Frog It!

I’m getting into my crocheting crafts as a way to relax, learn, and make things which have practical value for me and to have some fun. start stitch blanket

edges dont align

 

When doing craft it’s not all fun though. I’ve learnt that a new stitch, star stitch, wasn’t turning out like I’d hoped. Rows were decreasing, and I unravelled hours of work but still couldn’t manage to get the rows to line up.

I realised my skill set needed a project that was simpler. I had to do more practise and get experience before going back to the star stitch. Having to unravelled the stitches left me feeling heavy and disillusioned.

frog it

I did some searches online, watched a few YouTube videos and found what I thought was an easier project. A new project naturally called for different yarn and so a trip to the shops was in order.

With new yarn in hand and the recommended crochet hook I settled down to begin learning how to do the stitch, waffle weave. It was fine, I could do it. The problem was the yarn I’d chosen wasn’t right for the stitch and I needed a bigger hook.

waffle weave

 

This time, I wasn’t as disillusioned because I’d come across a new term.

I frogged it!

Rip it, rip it, rip it up!

frog it for waffle weave

Frog it sounds much better than undoing, or unravelling. It even makes me laugh when I’m undoing all my hours of hard work, which helps ease the frustration of having to start a project again or redo a section.

 

The language used makes a big difference. If I’m saying I’m unravelling or undoing, or deleting or unpicking depending on the creative project, then these terms have a heaviness to them, they weigh down my already deflated mood. Whereas frog it, because I’m saying ‘rip it’ over and over quickly sounds like a frog. This makes light of the situation and I don’t feel so frustrated at having to go back a few steps or start again from scratch. I can even have a giggle at the use of the term which lightens my mood and helps me to be motivated to get back into the project.

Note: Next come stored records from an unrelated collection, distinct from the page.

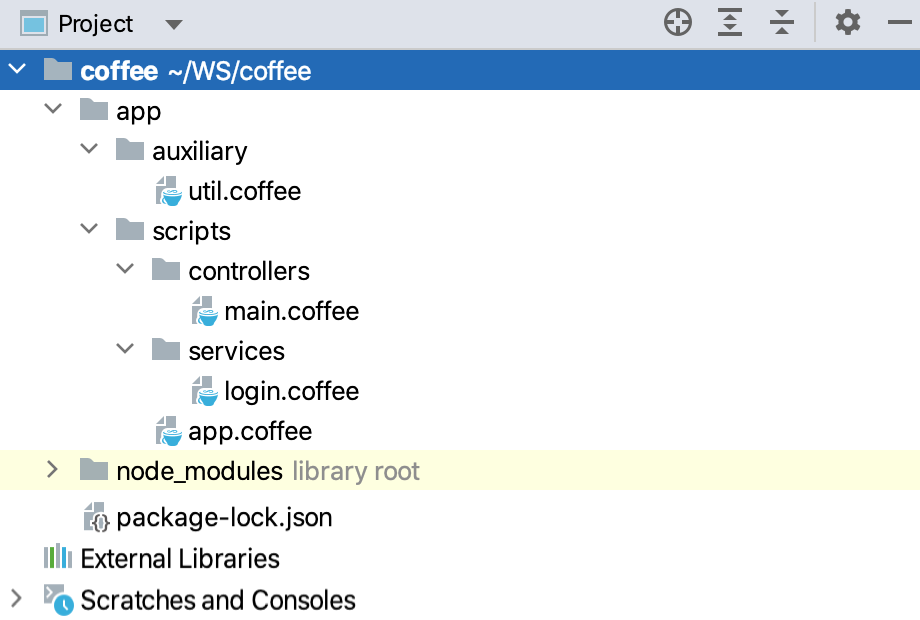920x620 pixels.
Task: Click the app.coffee file icon
Action: (168, 431)
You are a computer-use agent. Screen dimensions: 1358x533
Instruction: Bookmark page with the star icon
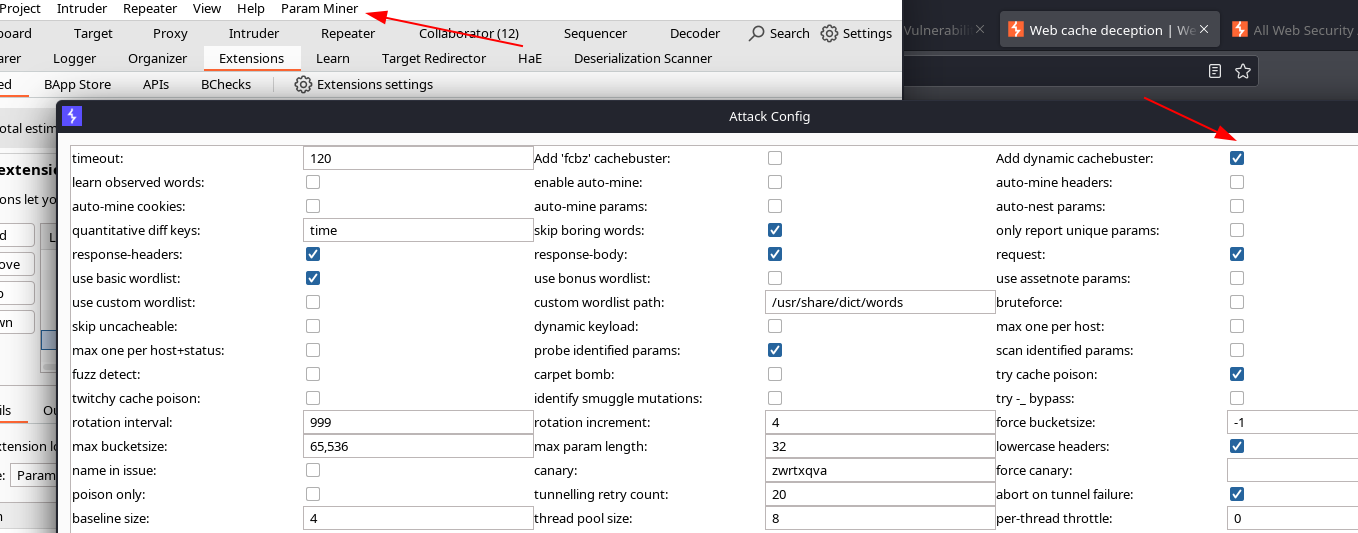tap(1243, 71)
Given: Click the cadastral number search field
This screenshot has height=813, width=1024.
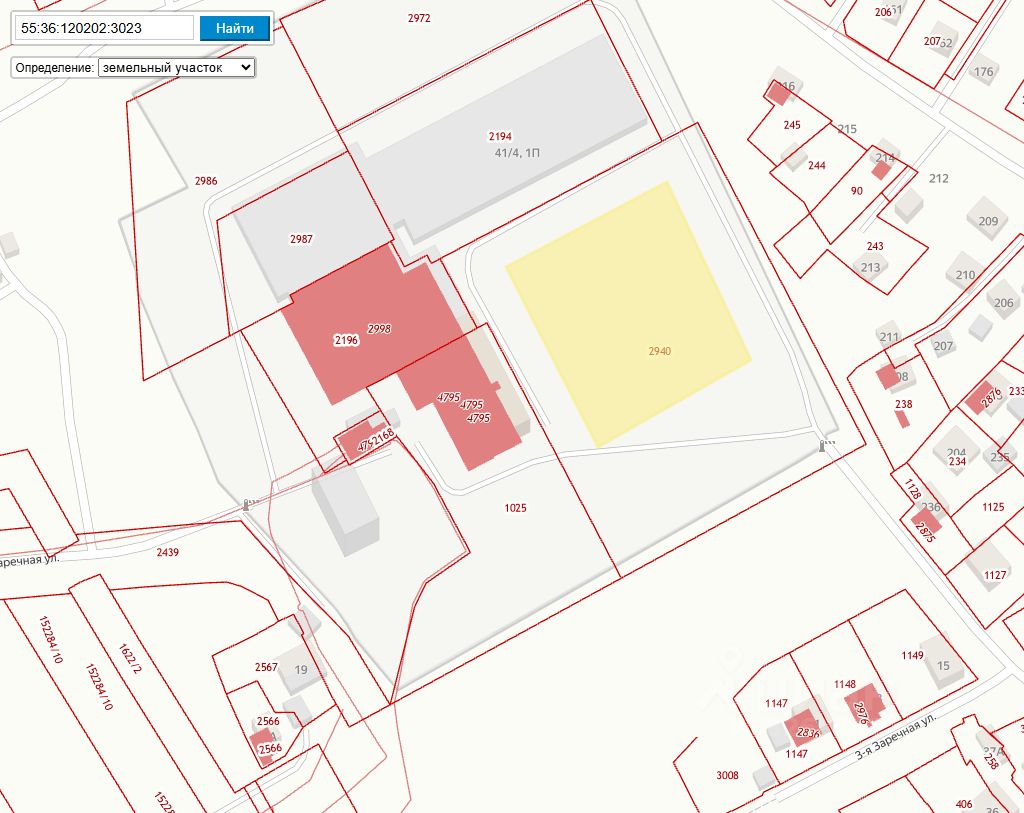Looking at the screenshot, I should (105, 28).
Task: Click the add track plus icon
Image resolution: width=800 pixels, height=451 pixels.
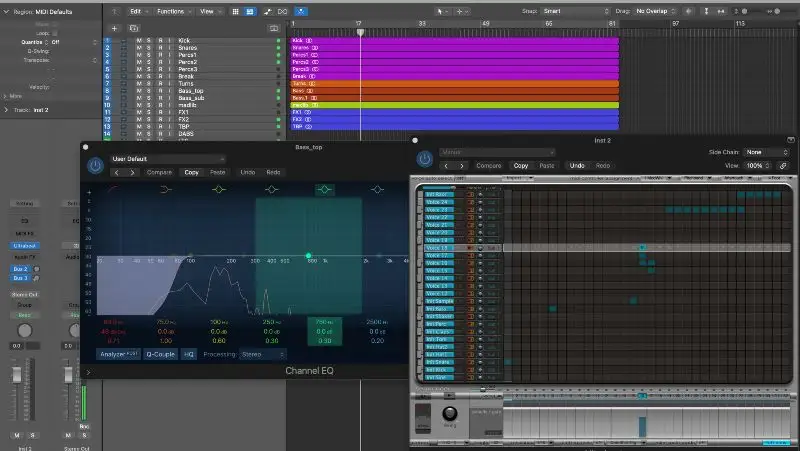Action: click(x=114, y=28)
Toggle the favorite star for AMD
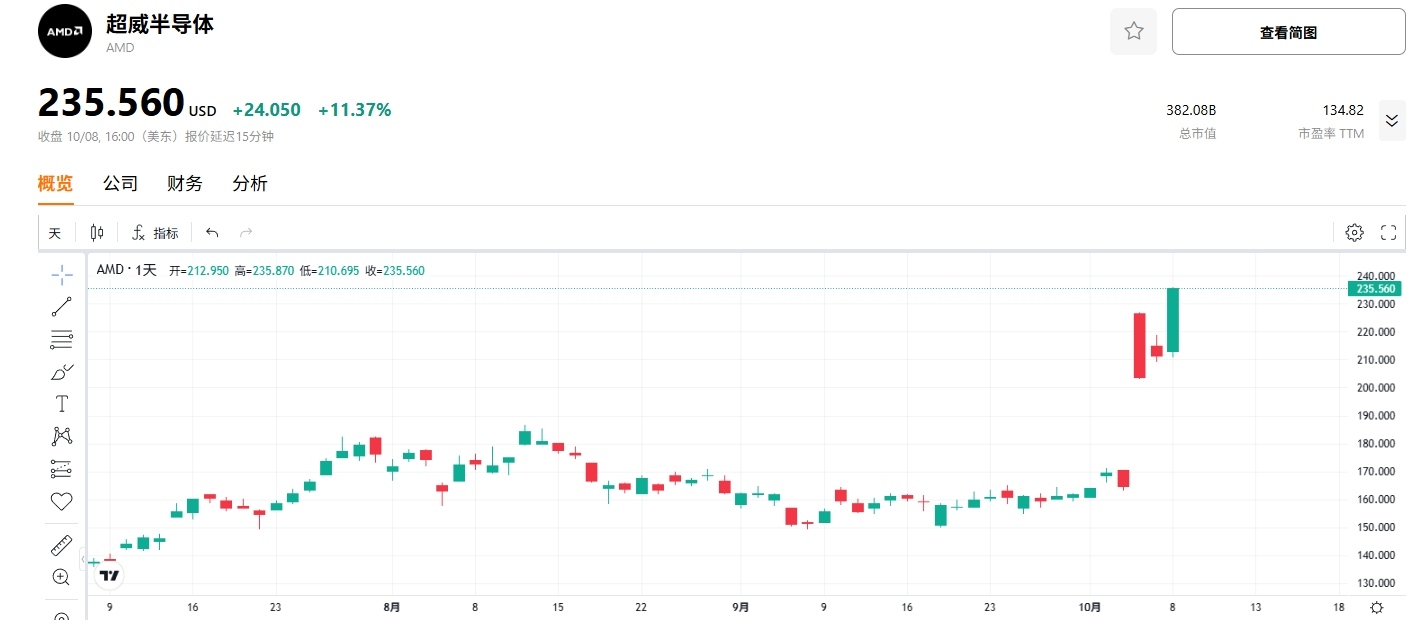This screenshot has height=633, width=1409. coord(1133,32)
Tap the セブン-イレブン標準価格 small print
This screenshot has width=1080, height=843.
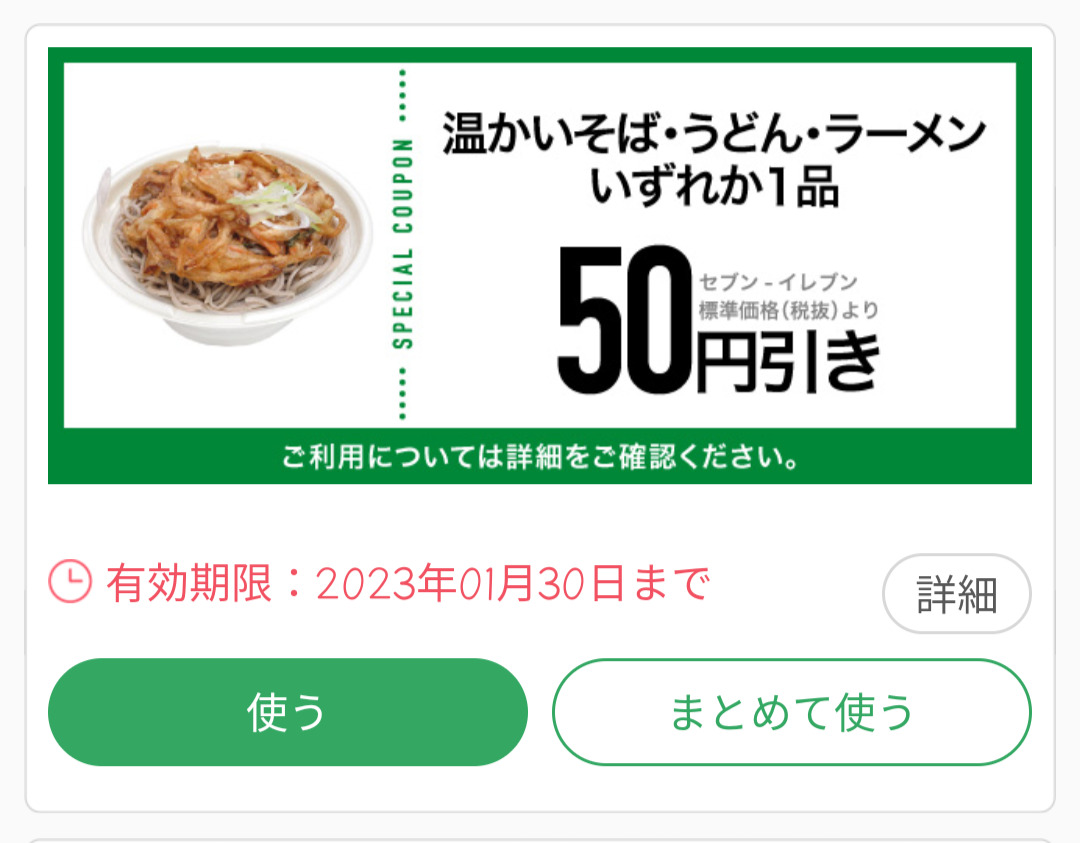coord(789,296)
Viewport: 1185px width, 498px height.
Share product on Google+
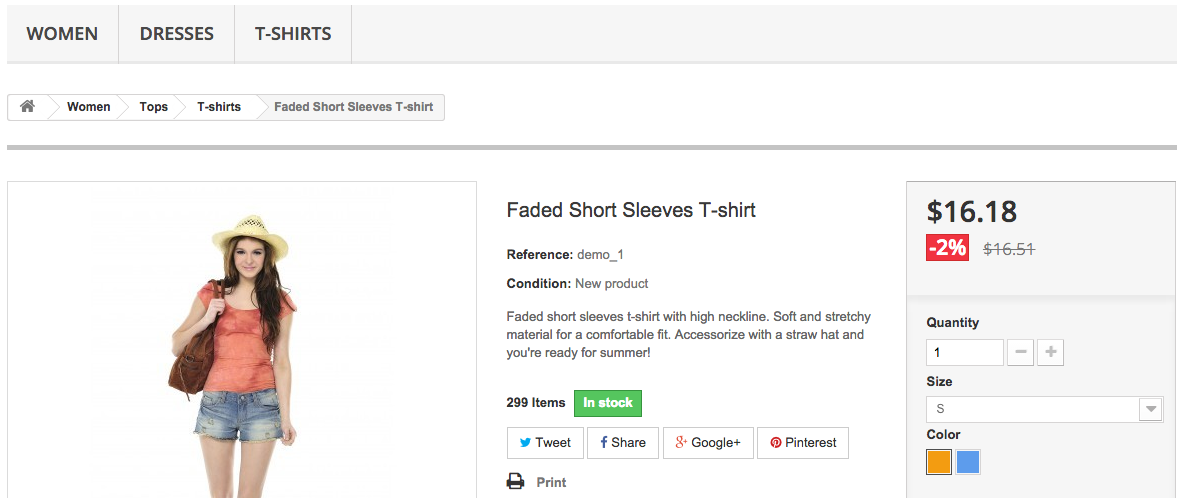click(x=707, y=443)
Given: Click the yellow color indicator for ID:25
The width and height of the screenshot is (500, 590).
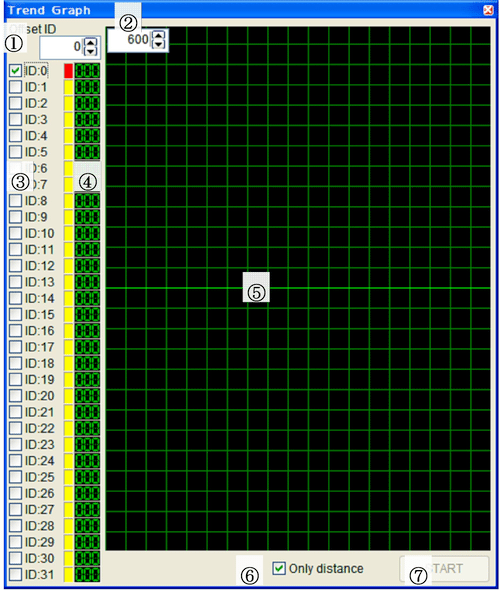Looking at the screenshot, I should click(68, 477).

It didn’t stop there. With new yarn, I started again. But the hook wasn’t big enough, so once more I frogged it.

By going back with a bigger sized hook, and starting again I felt much happier with the forming blanket because I was creating a project to the best of my ability which helped to generate the feeling of satisfaction, progress, and achievement.

Creative projects, like any project can go off track, but with the use of some fun words it can be turned around. And creative projects largely have the purpose of not just of creative expression but also of undergoing a journey, giving a feeling of satisfaction, a chance to learn, exploration and provide a sense of achievement.

And are fun.

When the project doesn’t go to plan why not think of a frog, laugh and get back to it? It’s a more positive mindset that leads to more creativity and fun.

Was there a time when you’ve used positive, or fun words to help you go back and fix up a creative project? Please share below in the comments.

Lilliana

Stitch in Time

In the winter months I relax by watching TV by either knitting or crocheting. Doing something with my hands helps me to settle. Once I’ve eased into a rhythm, the counting of stitches moves from having to be thought about to a feeling, which happens naturally, and I slip into a meditative state. While my hands are knotting yarn into a scarf or beanie or cowl, the opposite is occurring in my mind – the thoughts are being untangled, events of the day are being unknotted and decisions processed with potential options considered and perhaps a resolution reached.

If I knit long enough my thoughts quieten, and the meditation deepens which is nurturing for my soul even if it only happens for a moment. My inner rhythm comes out in the pace I stich, making a physical connection to myself and how I feel. I can see if I’m stressed, the stiches are formed tightly. And so I can adjust, watching the stitches loosen as I knit. If they don’t loosen, then I know I still need to relax. So I take a few deep breaths, and try to release the thoughts or feelings that might be troubling me. This isn’t always easy, but as the stiches form, I have a visual of how I’m feeling, which becomes the focus towards relaxation, instead of the thoughts or feelings.

It’s also always rewarding to create. It’s a big part of my life, not just with my writing but also my craft. I feel it’s a different sort of creativity to when I’m writing, while I’m making something practical like a scarf (I keep it simple!) I’m seeing my progress and when I finish I can feel I have achieved a project, which is rewarding in itself. But its also a journey, not just physically making something but also an inner journey one that’s unfolding in secret as the length of the scarf increases. The scarf almost becomes a sign of how much I’ve meditated, my thoughts hidden in the stitches, captured in time and held outside of me where they can no longer trouble me.

While on the exterior, maybe it looks like I might be avoiding certain jobs, or putting off problem solving or planning, while I take time out to knit and crochet. The reverse is actually occurring. I’m allowing myself time to meditate. I’m mentally dealing with the problems, events, or planning at my own pace. What might look like procrastination, I’m really doing as the old saying goes “A stich in time saves nine.”